----- DATA SHOWN -----

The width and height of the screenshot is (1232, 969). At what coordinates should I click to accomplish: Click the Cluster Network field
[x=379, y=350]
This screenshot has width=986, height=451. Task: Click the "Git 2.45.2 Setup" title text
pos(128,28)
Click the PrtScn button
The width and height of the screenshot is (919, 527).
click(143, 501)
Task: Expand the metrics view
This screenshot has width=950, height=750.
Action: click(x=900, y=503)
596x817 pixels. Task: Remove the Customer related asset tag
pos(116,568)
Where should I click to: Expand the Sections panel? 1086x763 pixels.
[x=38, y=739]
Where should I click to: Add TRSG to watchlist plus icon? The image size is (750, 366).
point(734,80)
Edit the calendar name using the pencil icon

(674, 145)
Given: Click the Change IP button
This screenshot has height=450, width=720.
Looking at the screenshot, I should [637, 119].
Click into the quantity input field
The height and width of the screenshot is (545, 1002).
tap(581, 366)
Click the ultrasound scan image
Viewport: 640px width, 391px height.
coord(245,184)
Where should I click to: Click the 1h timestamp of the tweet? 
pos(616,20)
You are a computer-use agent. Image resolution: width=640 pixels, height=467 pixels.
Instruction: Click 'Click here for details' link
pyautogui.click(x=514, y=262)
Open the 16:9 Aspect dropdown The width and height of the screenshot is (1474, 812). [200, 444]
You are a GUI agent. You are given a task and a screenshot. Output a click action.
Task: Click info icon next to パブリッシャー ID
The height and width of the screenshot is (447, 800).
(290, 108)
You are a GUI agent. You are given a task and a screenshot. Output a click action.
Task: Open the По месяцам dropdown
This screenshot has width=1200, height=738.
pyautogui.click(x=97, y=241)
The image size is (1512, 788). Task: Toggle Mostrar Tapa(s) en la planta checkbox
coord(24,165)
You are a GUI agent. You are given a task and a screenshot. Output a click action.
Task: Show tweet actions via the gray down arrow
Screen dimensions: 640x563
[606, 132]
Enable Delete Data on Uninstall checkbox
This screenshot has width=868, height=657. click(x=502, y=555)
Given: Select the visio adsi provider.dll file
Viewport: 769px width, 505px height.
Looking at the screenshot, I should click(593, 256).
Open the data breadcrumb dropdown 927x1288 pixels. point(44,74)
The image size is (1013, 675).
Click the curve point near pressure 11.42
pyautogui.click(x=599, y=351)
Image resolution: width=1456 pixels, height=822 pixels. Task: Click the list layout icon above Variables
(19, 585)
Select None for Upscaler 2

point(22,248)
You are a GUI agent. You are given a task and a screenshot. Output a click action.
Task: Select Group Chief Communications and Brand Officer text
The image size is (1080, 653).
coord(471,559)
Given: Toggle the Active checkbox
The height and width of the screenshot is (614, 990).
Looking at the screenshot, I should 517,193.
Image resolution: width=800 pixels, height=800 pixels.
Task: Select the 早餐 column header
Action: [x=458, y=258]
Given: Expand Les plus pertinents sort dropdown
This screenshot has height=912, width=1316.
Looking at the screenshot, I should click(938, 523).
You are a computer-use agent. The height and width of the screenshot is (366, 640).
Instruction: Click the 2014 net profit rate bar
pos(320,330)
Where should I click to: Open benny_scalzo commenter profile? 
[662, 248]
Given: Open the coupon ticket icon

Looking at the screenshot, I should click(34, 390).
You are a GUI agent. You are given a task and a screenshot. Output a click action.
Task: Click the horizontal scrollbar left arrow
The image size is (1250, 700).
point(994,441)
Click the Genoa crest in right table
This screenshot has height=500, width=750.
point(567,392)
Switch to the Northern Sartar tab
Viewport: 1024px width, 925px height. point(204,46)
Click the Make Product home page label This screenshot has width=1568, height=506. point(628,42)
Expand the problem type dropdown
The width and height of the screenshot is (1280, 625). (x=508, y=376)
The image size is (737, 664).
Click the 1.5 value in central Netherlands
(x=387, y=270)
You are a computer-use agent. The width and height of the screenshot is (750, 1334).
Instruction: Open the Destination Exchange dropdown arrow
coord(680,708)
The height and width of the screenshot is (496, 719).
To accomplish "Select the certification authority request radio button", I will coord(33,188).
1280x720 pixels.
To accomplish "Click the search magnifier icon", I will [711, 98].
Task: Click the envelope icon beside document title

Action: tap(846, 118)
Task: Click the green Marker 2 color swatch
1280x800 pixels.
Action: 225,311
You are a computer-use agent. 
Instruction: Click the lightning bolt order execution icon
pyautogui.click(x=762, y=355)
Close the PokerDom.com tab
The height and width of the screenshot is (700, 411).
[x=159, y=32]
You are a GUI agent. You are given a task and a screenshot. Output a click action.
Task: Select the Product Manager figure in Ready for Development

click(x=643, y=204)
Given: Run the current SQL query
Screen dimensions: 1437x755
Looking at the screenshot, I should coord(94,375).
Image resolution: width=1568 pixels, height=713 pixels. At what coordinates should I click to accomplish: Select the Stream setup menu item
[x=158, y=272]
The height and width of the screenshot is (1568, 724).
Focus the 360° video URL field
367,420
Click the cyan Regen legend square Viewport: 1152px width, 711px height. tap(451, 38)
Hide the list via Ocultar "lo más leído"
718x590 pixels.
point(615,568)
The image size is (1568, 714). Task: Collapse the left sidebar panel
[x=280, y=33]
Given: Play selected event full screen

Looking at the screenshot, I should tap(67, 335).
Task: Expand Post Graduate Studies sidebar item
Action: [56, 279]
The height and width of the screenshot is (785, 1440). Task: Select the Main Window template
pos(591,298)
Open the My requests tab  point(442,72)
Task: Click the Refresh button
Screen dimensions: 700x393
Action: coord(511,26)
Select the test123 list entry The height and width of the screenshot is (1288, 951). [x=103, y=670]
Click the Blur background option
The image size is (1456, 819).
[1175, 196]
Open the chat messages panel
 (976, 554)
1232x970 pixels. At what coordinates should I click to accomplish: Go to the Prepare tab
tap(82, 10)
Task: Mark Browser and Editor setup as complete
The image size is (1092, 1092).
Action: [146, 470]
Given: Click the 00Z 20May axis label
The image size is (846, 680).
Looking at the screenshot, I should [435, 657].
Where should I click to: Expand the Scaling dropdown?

-----

» **REQUIRED WORK**
For each line in the records that contains the word "label", make a copy.

» **WORKED SOLUTION**
Click the Make Product home page label This screenshot has width=1568, height=506. point(628,42)
Given: Click the 00Z 20May axis label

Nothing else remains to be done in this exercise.